The primary evidence that monarch populations are in decline comes from a new study showing a drop over the last 17 years of the area occupied by monarchs in central Mexico, where many of them spend the winter. The amount of land occupied by the monarchs is thought to be a proxy for their population size.

“This is the first time we have the data that we can analyze statistically that shows there’s a downward trend,” said Ernest H. Williams, a professor of biology at Hamilton College and an author of the study along with Dr. Taylor and others.

The paper, published online by the journal Insect Conservation and Diversity, attributes the decrease partly to the loss of milkweed from use of “Roundup Ready” crops. Other causes, it says, are the loss of milkweed to land development, illegal logging at the wintering sites in Mexico, and severe weather.

The study does not suggest the monarch will become extinct. But it questions whether the annual migration, the impetus for butterfly festivals around the United States and waves of tourism to Mexico, is sustainable.

Still, the paper does not present any data backing its contention that genetically engineered crops are reducing monarch populations. Some experts dispute that the monarch populations are declining at all, and say it is unclear whether the biotech crops are having an effect.

Andrew K. Davis, an assistant research scientist at the University of Georgia, said censuses of adult monarchs taken each fall at Cape May, N.J., and Peninsula Point, Mich., did not show any decline.

It could be that “even though the overwintering population is getting smaller and smaller, once they come northward in the spring they are able to recoup the numbers,” Dr. Davis said. His paper disputing that there has been a decline in the monarch population was published online by the same journal.

Leslie Ries, a research professor at the University of Maryland, said other butterfly counts she had examined also did not show a decline, but rather year-to-year fluctuations.

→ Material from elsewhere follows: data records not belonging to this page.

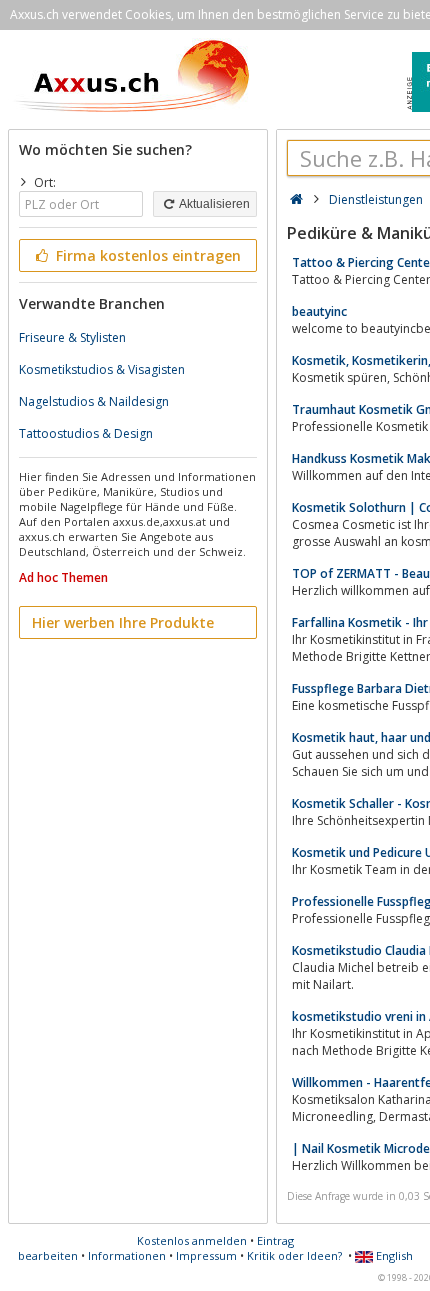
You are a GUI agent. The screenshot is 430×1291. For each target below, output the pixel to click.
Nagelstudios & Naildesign (94, 401)
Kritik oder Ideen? (294, 1255)
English (393, 1255)
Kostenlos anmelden (192, 1240)
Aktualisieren (213, 204)
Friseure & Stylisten (72, 337)
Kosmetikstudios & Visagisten (102, 369)
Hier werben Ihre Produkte (123, 622)
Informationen (127, 1255)
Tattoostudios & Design (86, 433)
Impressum (206, 1255)
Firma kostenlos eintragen (146, 255)
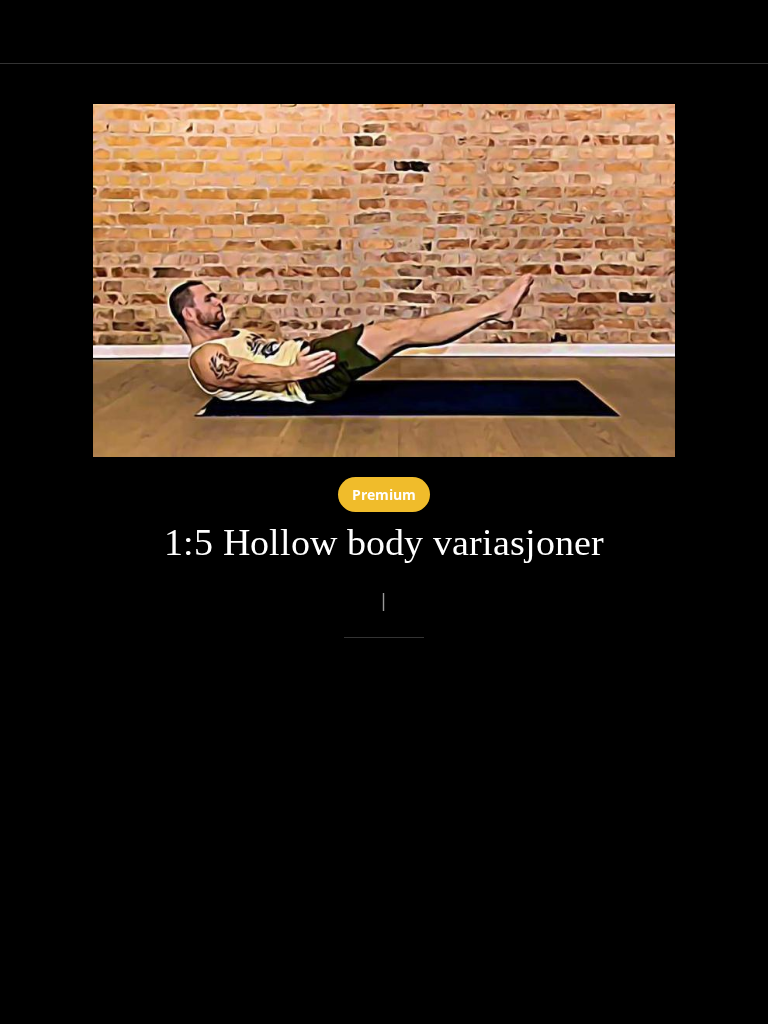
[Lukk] (32, 32)
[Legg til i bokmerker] (360, 698)
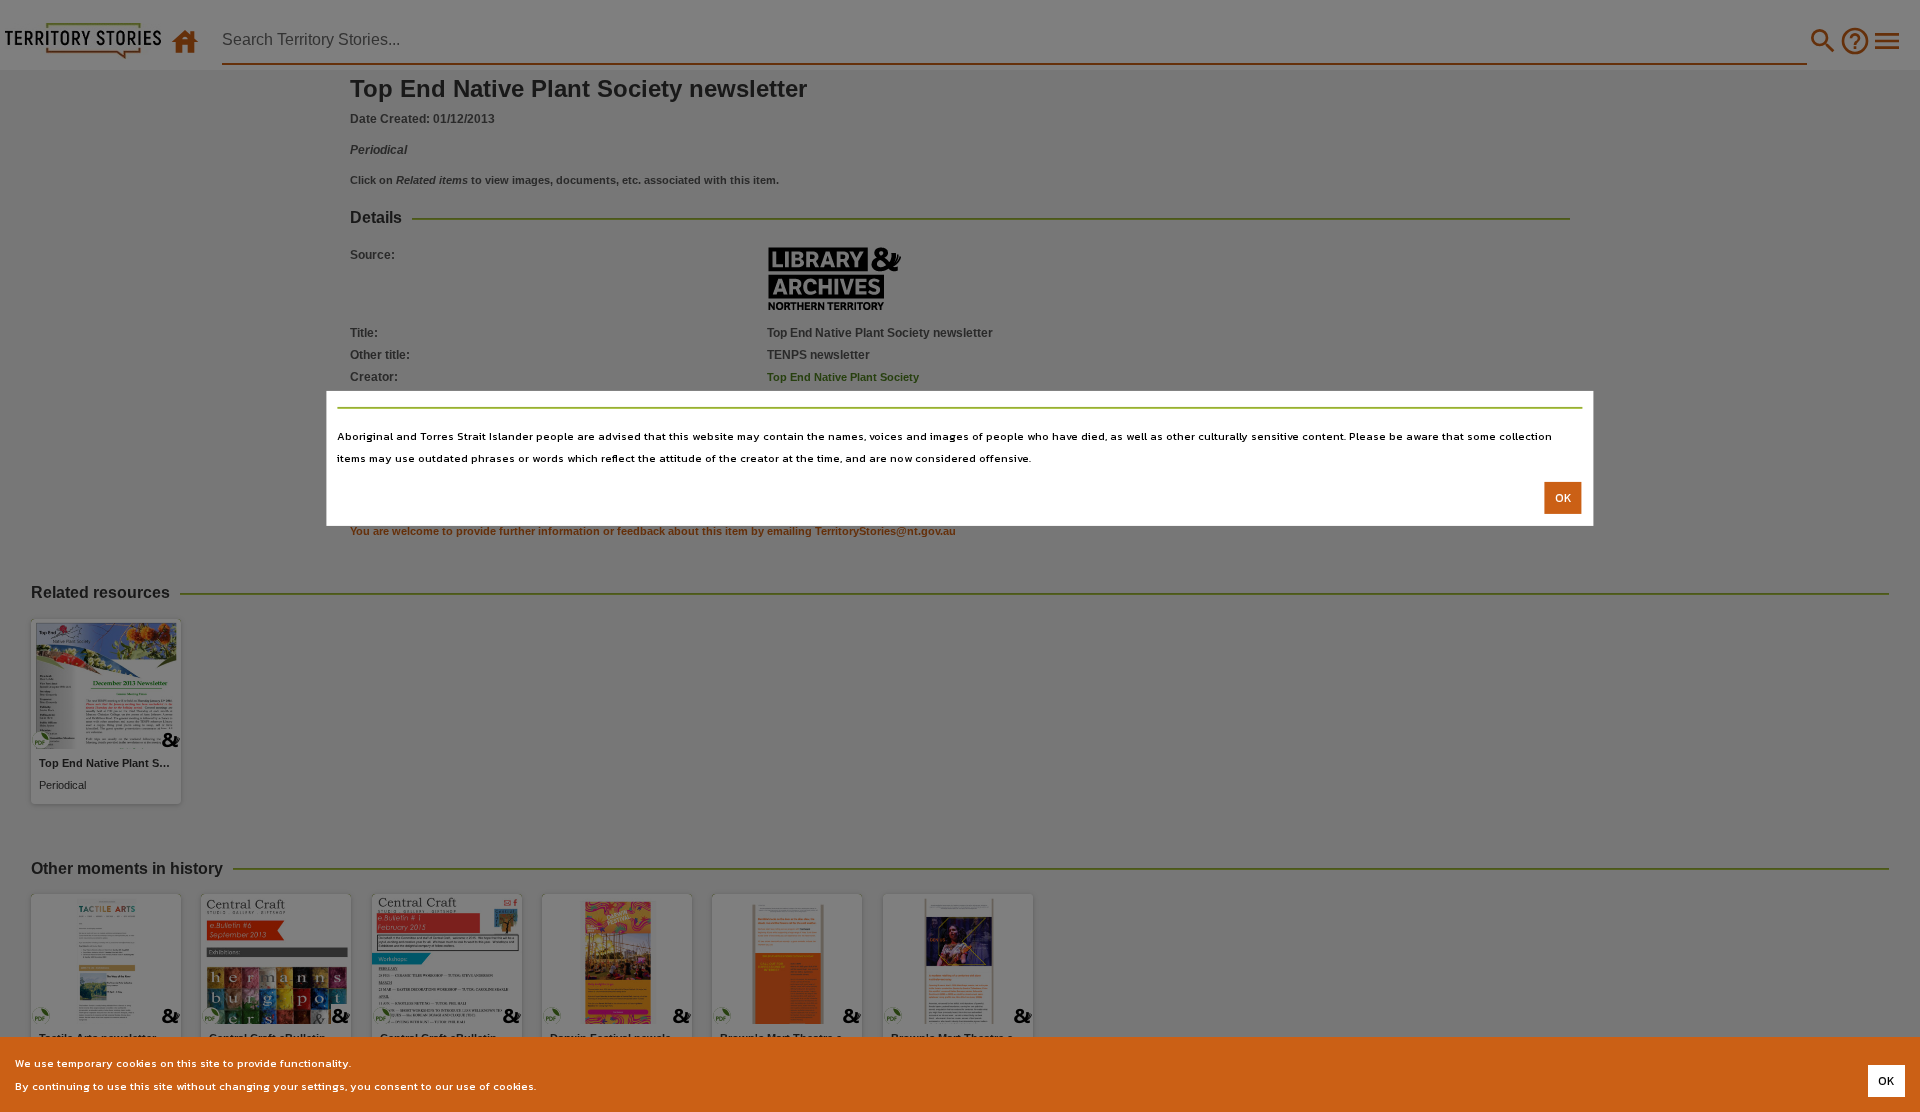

Since milkweed populations are not likely to fluctuate as much, the milkweed is probably not the major determinant of butterfly populations, she said.

But two other researchers, Karen Oberhauser of the University of Minnesota and John M. Pleasants of Iowa State, cite other evidence for a decline: the number of monarch eggs in the fields of the Midwest.

“Monarch production has decreased significantly” Dr. Pleasants said. “The reduction is caused by loss of milkweed resources available to them.”

The two scientists have submitted a paper to a scientific journal and said they did not want to discuss their data before publication.

Roundup Ready crops contain a bacterial gene that allows them to withstand Roundup or its generic equivalent, glyphosate, allowing farmers to kill the weeds without harming the crop.

Because they make weed control much easier, the crops have been widely adopted by farmers. This year, 94 percent of the soybeans and 72 percent of the corn being grown in the United States are herbicide-tolerant, according to the Department of Agriculture.

That in turn had led to an explosion in the use of glyphosate, according to the Environmental Protection Agency. About five times as much of the weed killer was used on farmland in 2007 as in 1997, a year after the Roundup Ready crops were introduced, and roughly 10 times as much as in 1993.